First be absolutely certain you did not bump the return pipe on the loader frame and smash it flat, causing the restriction.

I suggest you put a sawhorse under the loader bucket, then disconnect and then loosen the coupler on the hose side for the arm lowering hose. It may be necessary to get some help to push the bucket control valve for the raise and lower function forward (but not into the float position) as you hold the opened hose in a bucket. This only allows air to flow in and let the oil flow out of the system.

This will be messy, as the trapped oil behind that hose coupler will squirt out as the arms drop. Let it rest on the sawhorse.

If the loader arms drop with the hose coupler loosened your problem will almost always be in that coupler with the ball check. What happens is seal material, hose scraps, or Teflon sealing tape from loader hydraulics has worked its way into the return hose coupler. The coupler can usually be cleared by probing, but it may be much simpler to just install a new coupler. If the coupler is clear, the blockage will be in the corresponding female coupler on the loader valve, usually right on the pin that depresses the valve ball on the hose end coupler.

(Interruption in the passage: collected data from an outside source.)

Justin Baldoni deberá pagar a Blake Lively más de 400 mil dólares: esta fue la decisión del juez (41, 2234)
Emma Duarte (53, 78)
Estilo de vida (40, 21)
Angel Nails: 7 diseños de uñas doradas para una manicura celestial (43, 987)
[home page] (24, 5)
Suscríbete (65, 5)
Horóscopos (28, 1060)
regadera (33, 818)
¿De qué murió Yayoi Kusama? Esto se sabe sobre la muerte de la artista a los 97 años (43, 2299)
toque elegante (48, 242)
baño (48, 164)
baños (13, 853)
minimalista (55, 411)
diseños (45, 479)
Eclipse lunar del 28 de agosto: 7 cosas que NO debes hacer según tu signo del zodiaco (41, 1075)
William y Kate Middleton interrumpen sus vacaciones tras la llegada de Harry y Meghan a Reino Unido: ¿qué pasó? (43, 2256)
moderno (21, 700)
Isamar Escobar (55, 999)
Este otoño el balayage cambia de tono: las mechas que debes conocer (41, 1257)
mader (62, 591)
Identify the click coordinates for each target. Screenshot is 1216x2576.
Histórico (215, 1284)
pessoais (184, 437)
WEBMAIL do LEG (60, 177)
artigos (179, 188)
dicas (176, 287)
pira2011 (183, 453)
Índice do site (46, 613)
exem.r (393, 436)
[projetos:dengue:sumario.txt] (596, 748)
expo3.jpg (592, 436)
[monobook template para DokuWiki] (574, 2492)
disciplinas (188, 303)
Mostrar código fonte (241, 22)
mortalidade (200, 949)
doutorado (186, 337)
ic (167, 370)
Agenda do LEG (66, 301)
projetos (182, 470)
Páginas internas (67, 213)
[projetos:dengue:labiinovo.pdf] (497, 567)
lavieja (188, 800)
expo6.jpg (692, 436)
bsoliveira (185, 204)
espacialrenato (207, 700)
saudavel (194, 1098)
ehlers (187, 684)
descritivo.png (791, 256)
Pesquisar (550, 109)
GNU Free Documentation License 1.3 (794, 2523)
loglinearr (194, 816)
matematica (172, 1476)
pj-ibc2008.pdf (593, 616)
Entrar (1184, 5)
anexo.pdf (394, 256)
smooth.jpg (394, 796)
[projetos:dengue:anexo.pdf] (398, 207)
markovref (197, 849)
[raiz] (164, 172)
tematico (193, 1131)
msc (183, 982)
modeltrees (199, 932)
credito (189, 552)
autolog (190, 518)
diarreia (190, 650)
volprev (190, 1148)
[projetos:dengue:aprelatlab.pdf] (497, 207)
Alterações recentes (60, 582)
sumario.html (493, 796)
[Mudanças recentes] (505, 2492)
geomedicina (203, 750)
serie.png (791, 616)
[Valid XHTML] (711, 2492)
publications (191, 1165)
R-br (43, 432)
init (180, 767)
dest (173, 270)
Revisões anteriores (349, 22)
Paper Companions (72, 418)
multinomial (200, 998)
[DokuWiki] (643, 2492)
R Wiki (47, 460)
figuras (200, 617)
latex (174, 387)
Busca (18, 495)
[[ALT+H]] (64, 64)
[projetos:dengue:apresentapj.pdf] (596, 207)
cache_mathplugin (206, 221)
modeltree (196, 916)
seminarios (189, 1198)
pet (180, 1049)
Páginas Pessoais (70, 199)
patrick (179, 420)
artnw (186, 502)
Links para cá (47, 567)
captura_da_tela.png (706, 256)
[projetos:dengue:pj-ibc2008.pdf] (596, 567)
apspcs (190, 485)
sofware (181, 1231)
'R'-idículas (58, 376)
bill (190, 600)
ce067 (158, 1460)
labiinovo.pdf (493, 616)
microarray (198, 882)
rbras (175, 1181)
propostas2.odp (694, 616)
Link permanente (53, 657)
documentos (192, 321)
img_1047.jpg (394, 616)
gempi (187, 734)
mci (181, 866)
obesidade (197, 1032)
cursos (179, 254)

If this does not solve the problem and loader arms do not drop, the problem will be in the loader valve spool itself. In that case it is most often a broken O ring in the release port of the valve. This is not a difficult fix, but I generally recommend having a pro clean and rebuild the valve at this point.


----------



## rhino (Jan 9, 2017)

First try just pushing the 3 point lever forward. It might need adjusting to keep it from dead heading the hydraulic system. 


Sent from my iPhone using Tractor Forum


----------



## Archdean (Jul 15, 2004)

Do as Rhino advised , problem is in the 3 point position


----------